* Requirements
- A) Answer these questions from the post on Christ Church's acceptance of Shade:
(i) What is the date of the Christ Church elder meeting minutes quoted in it?
(ii) By what date did the elders want a report from the committee?
(iii) Which denomination is Burke Shade described as a defrocked minister of?
- B) Proceed with the post on Christ Church's acceptance of Shade, picking up after its final sentence.

* Source text
^^^^^^^^^^^^^^^^

Tuesday, March 14, 2006

Christ Church’s Acceptance of Shade, Part 2


Last week we all received yet another dictate from Doug Wilson on his understanding of “biblical” justice. I noted this passage:

So the rule of thumb ought to be this. If someone comes to you from another Christian church, and they are under some kind of cloud, admonition, rebuke, suspension from the Table, or excommunication, what this should mean is that the burden of proof has shifted. An individual in your own church is innocent until it is proven that that they are guilty. Guilt has to be established, and it has to be established beyond any reasonable doubt. But if another church has taken disciplinary action of some sort against one of their members, and then that member comes to you, the burden should be on him to demonstrate and prove that an injustice was done to him. . . (“Jurisdictional Justice: A Justice Primer,” 3/8/06, emphasis added)

But then Pooh dropped this bombshell in the Wood a few days later:

Doug Wilson reminded the elders that we have already agreed this situation is not a barrier to Burke Shade and his church being accepted into the CRE, and that he has communicated this to Burke. The elders agreed that, further review of the material, the burden of proof is on the committee to overturn our previous decisions [to vindicate Burke — P], which would only happen if new, clear information against Burke appears. The elders would like a report from the committee by July 27. This recommendation considered as a motion passed. (Christ Church Elder Meeting Minutes, July 13, 2000, emphasis added)

When it came to defrocked PCA minister Burke Shade, the burden wasn’t on the convicted; from the word of his mouth alone, Doug Wilson shifted the burden to the court that had lawfully convicted him. (So let it be written! So let it be done!) Thus, Wilson subverted even his own version of “biblical” justice.

But I can already hear Wilsonista’s court eunuchs pulling up their keyboards to accuse me of failing to quote the following line of the Great Leader’s dictate, which will allegedly clear him:

If he can do so, and all the principles of justice outlined in this series are remembered (with the former body is given full opportunity to present its reasons), then there is no problem (in principle) with a receiving body overturning a judicial decision by another church.

^^^^^^^^^^^^^^^^

Rows on where the targets appear:

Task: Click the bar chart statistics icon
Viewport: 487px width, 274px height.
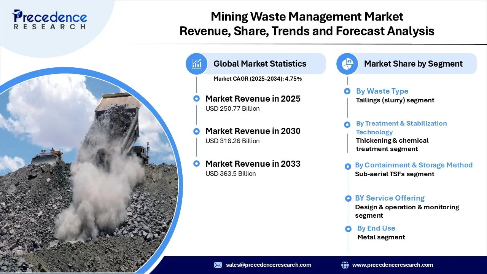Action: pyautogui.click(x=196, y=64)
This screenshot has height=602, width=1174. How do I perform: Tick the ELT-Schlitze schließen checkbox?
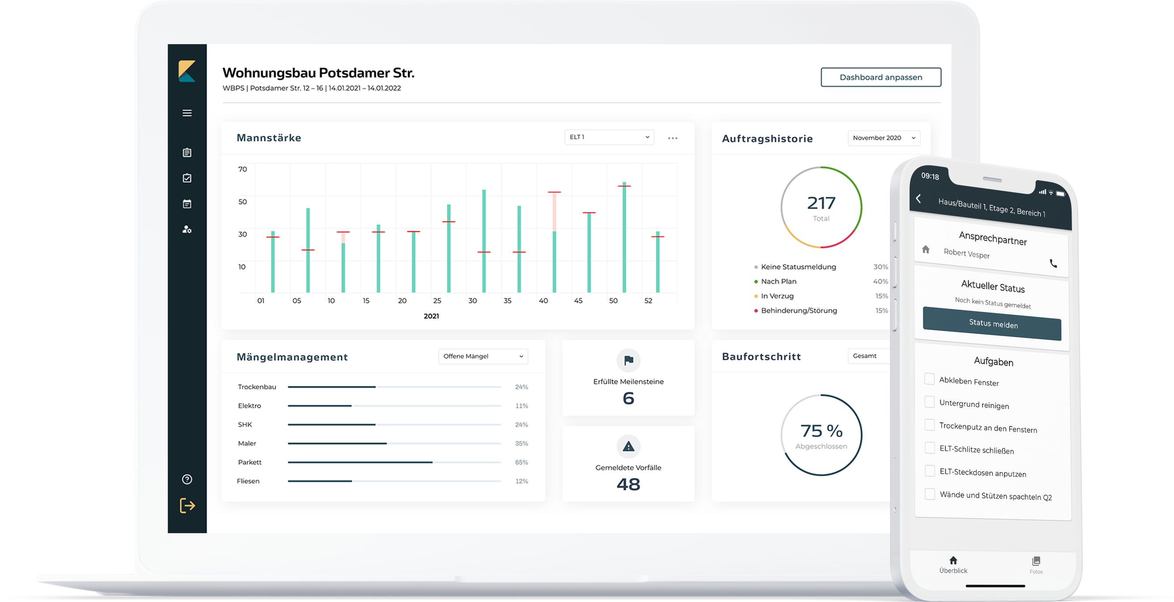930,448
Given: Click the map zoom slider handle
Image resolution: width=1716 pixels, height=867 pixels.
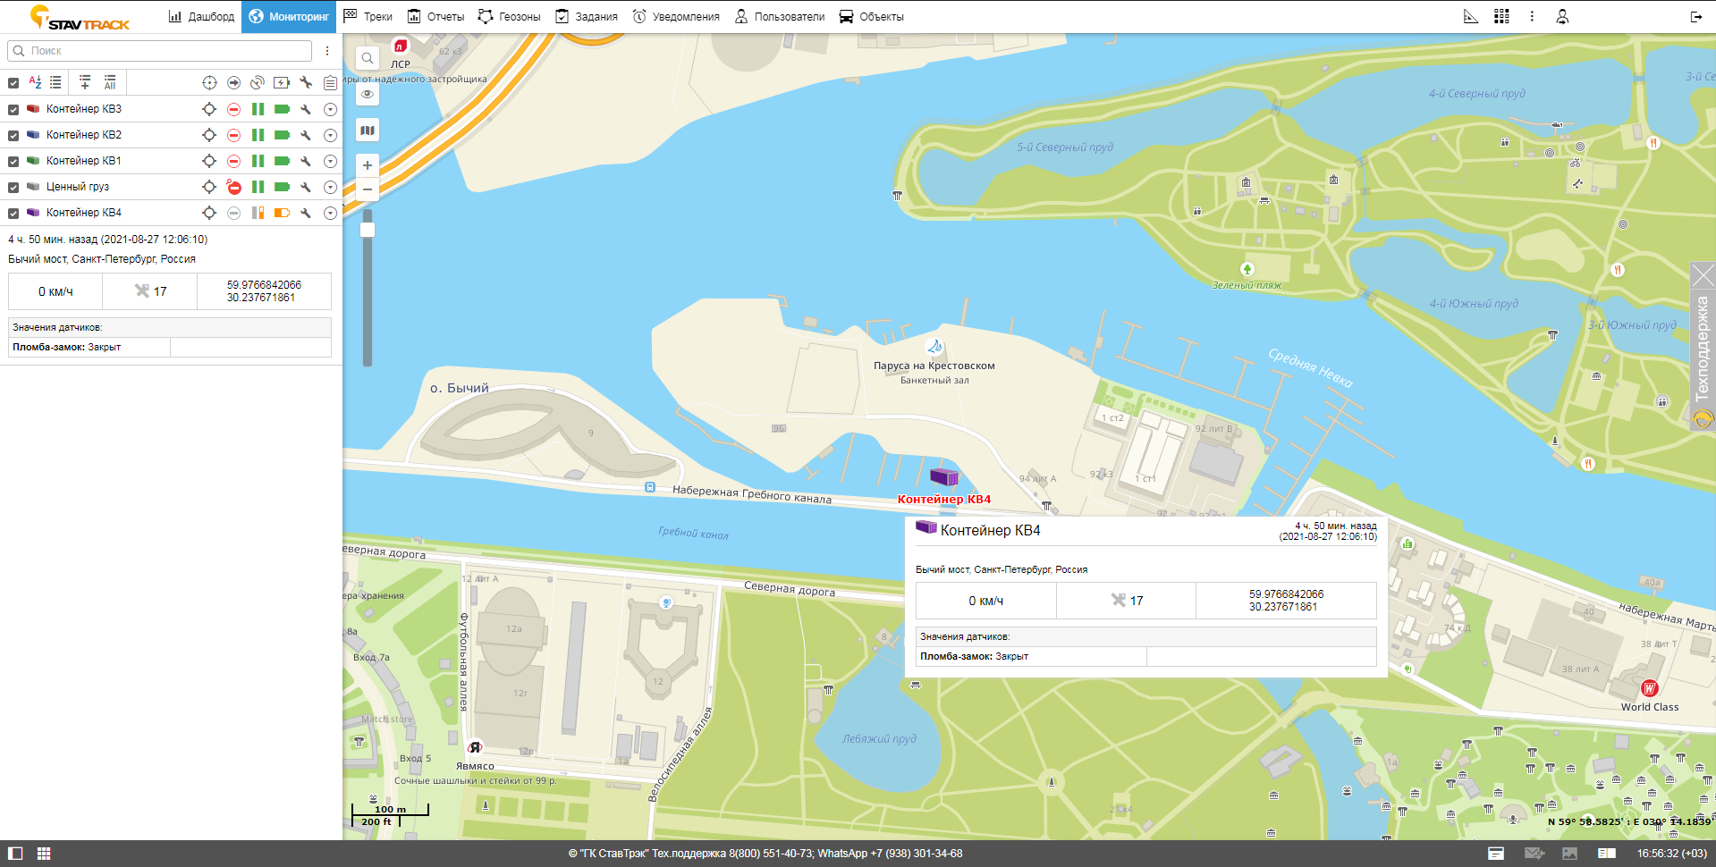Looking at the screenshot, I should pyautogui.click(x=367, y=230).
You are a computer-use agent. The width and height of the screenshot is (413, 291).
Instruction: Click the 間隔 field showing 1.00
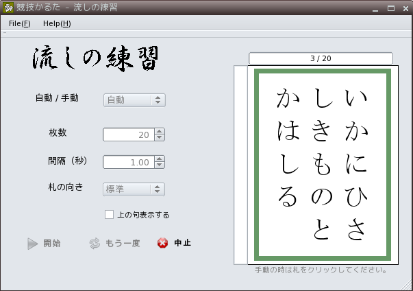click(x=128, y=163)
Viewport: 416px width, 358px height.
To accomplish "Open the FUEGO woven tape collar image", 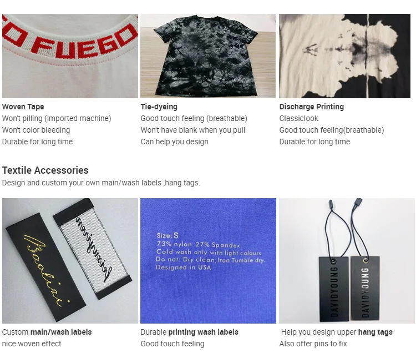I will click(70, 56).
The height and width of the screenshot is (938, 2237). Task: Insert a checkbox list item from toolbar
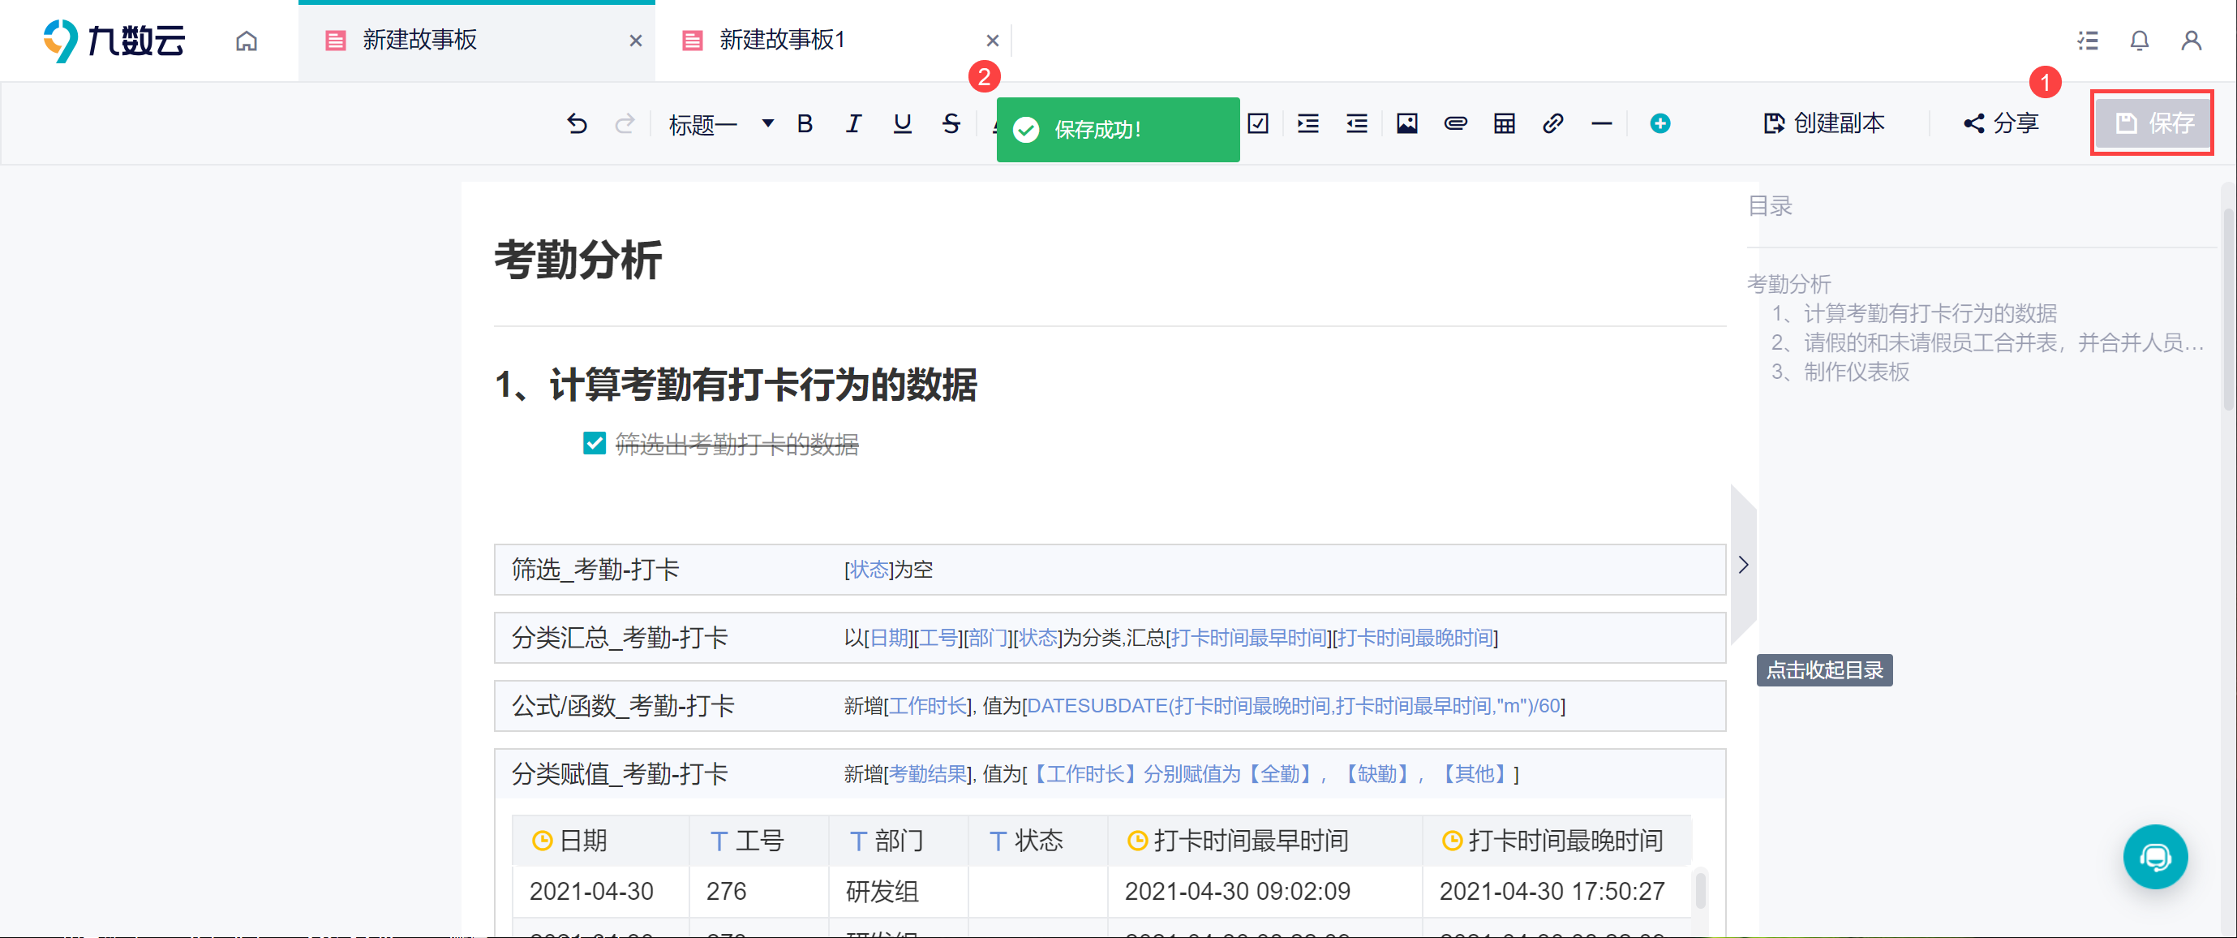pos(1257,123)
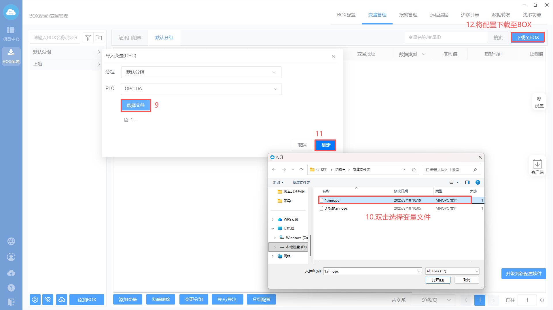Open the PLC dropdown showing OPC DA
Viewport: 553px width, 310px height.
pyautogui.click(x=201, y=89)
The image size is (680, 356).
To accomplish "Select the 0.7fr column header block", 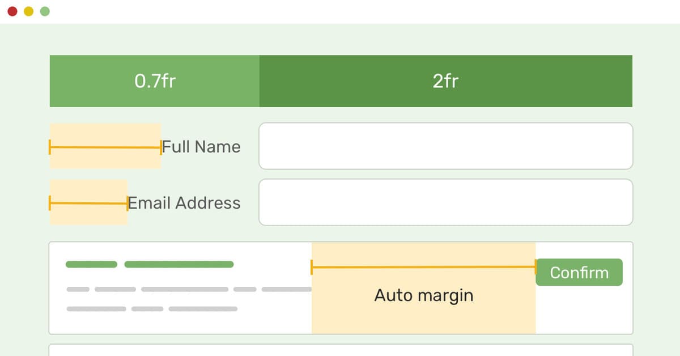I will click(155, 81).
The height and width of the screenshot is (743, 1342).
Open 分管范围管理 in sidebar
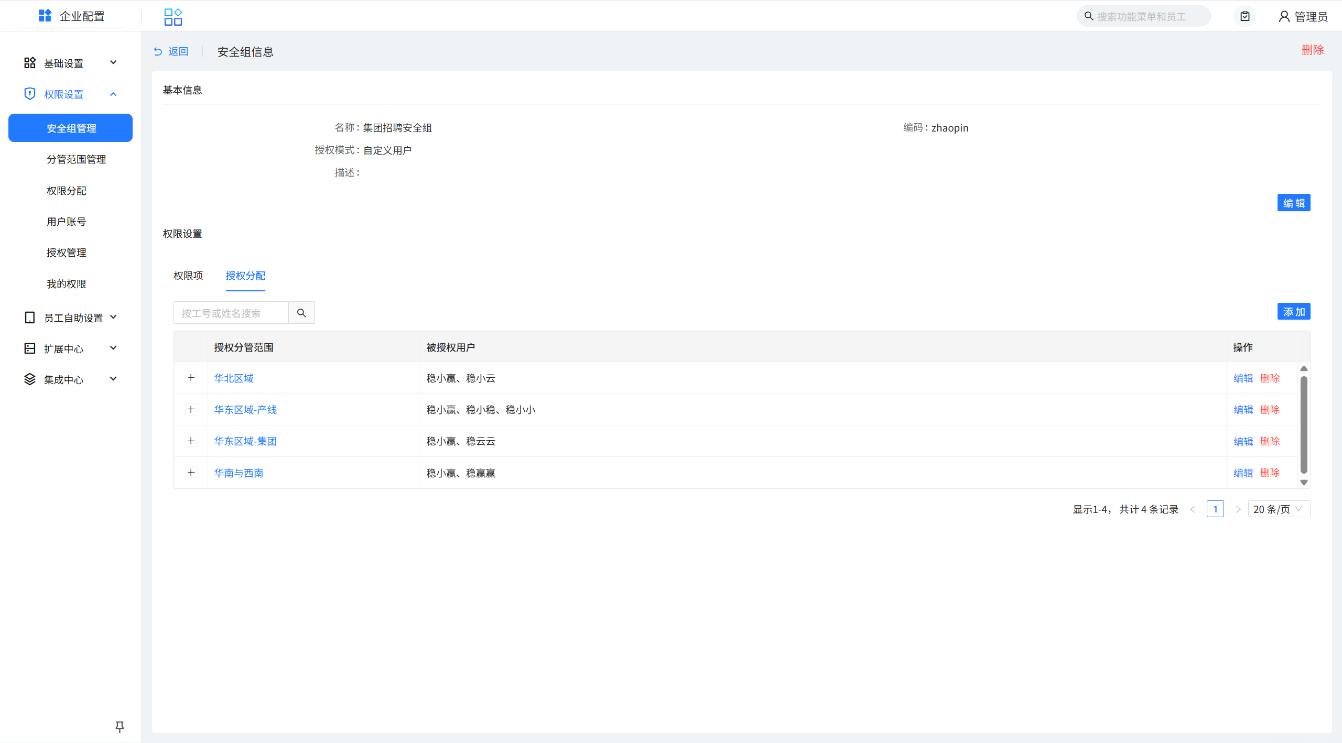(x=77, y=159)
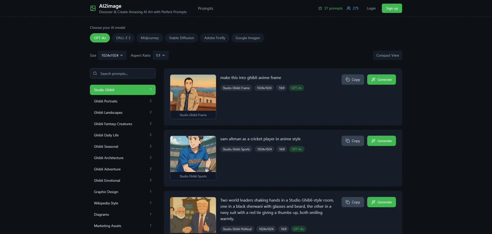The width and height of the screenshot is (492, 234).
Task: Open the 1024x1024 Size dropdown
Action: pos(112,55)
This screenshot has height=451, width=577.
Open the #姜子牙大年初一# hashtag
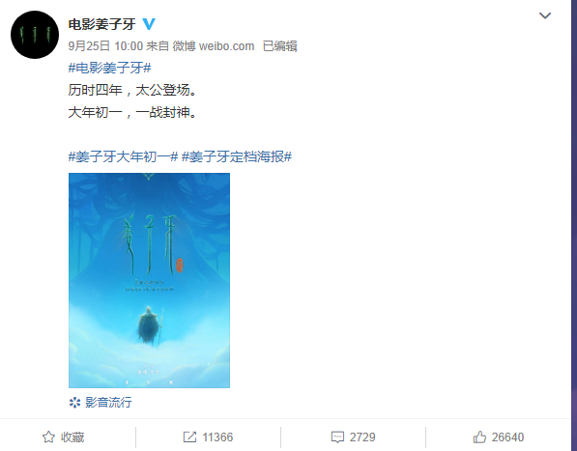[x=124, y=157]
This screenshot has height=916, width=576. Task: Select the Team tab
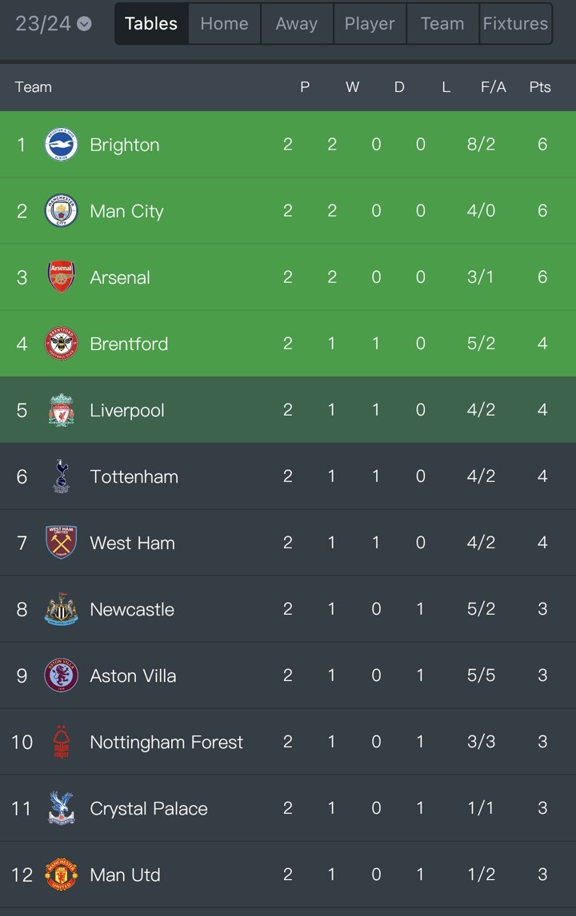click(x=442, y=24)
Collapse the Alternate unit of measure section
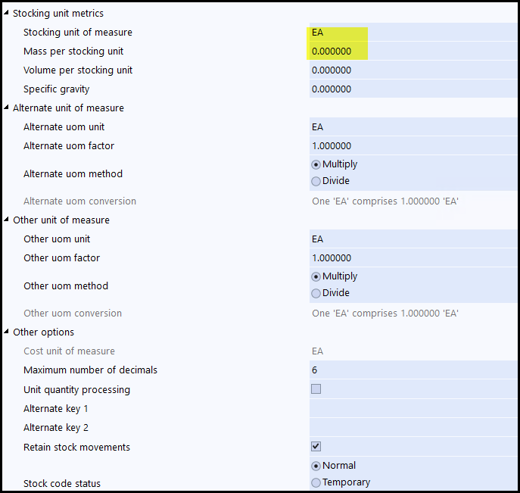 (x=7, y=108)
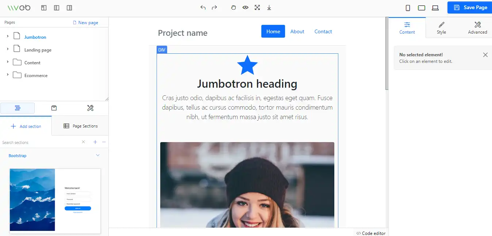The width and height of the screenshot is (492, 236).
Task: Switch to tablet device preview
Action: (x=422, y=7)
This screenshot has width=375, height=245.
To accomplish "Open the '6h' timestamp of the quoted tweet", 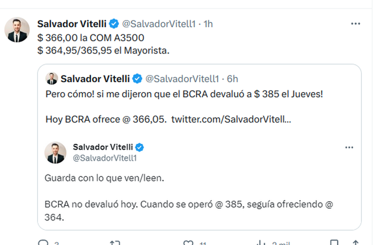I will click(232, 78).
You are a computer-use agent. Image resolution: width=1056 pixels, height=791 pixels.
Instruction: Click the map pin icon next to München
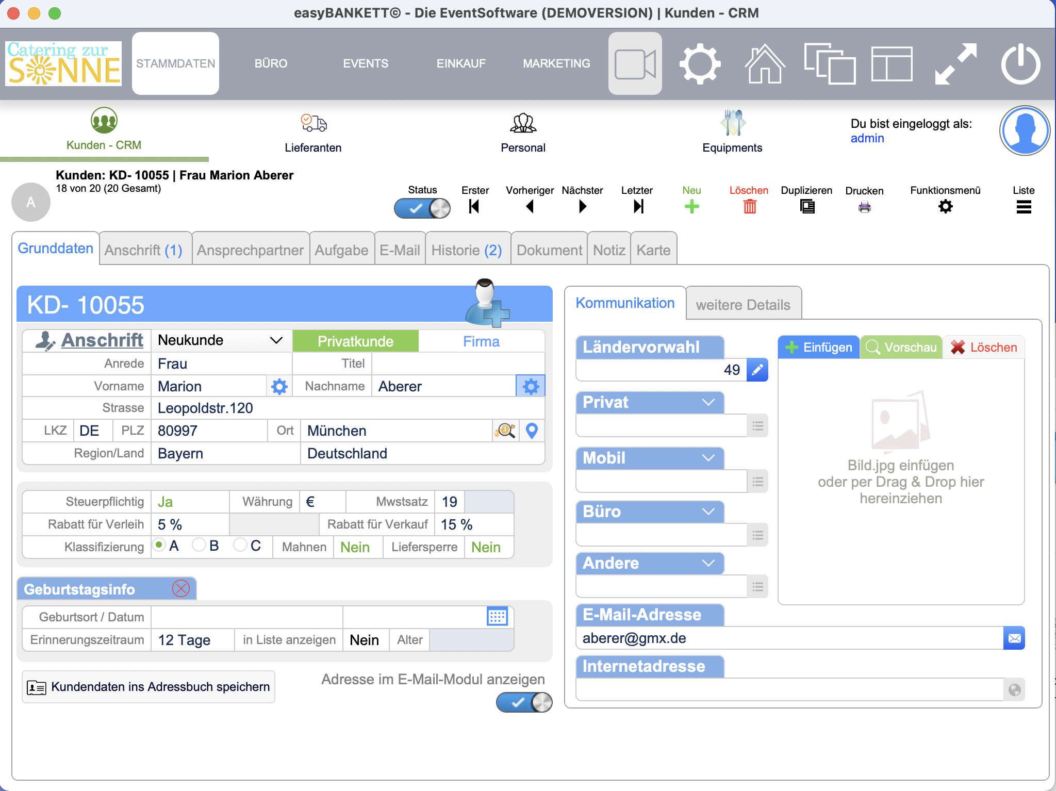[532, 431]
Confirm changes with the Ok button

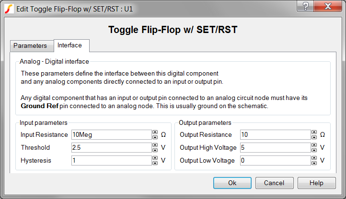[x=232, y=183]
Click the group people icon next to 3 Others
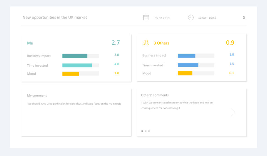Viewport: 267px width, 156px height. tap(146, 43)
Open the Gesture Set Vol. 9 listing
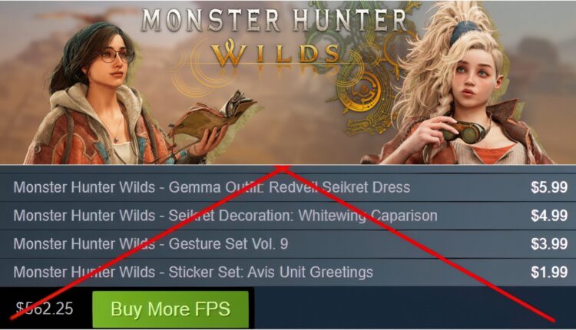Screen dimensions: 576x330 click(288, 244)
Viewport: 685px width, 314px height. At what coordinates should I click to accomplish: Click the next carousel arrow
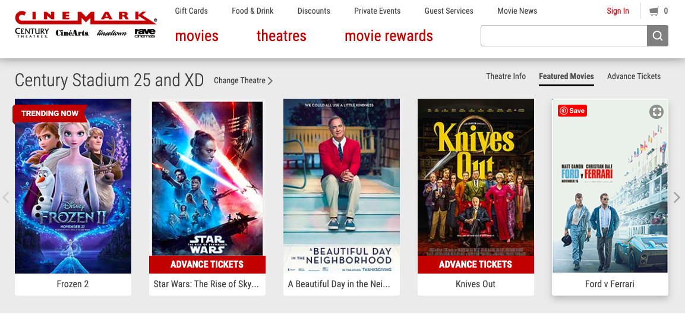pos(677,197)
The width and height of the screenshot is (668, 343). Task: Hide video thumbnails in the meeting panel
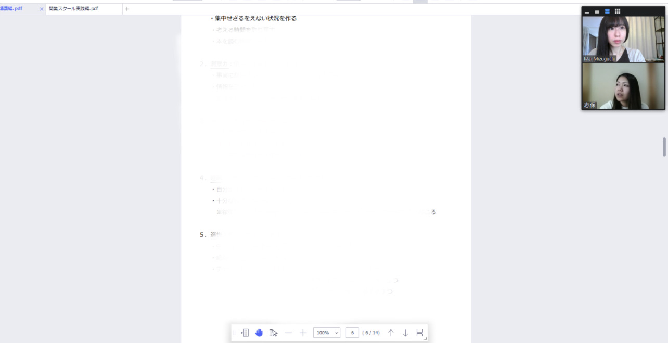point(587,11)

^^^^^^^^^^^^^^^^

* Answers to each task
- A)
(i) July 13, 2000
(ii) July 27
(iii) The PCA

- B)
They will try to obfuscate the matter by saying that Burke Shade’s receiving body (the CREC) did overturn a judicial decision (the propriety of which I will leave for another time), so there’s no hypocrisy involved on Wilson’s part. The fact is, however, when you read the cited Christ Church Elder Meeting Minutes, we discover in the sentence preceding the one quoted above that the Session members charged to look into the matter had not even finished reading the trial materials, let alone arrived at a final recommendation, and urged caution about acting on what they had at that time:

Doug Jones reported that the ad hoc committee concerning Burke Shade recommends that we should not send out the current letter, and that we should wait while Chris Schlect and Doug Jones continue to work through the trial materials, before they make a further recommendation. (Christ Church Elder Meeting Minutes, July 13, 2000, emphasis added)

There is a problem (in principle) with a receiving body overturning a judicial decision by another church without first having examined all of the evidence and having agreed in advance to clear the convicted. It seems that Wilson’s court jesters had a better sense of true biblical justice than Wilson himself. Yes, those are not the bells of justice we hear ringing over Anslem House, but the clanging cymbals of hypocritical autonomy:

Woe to you, teachers of the law and Pharisees, you hypocrites! You are like whitewashed tombs, which look beautiful on the outside but on the inside are full of dead men’s bones and everything unclean. (Matthew 23:27)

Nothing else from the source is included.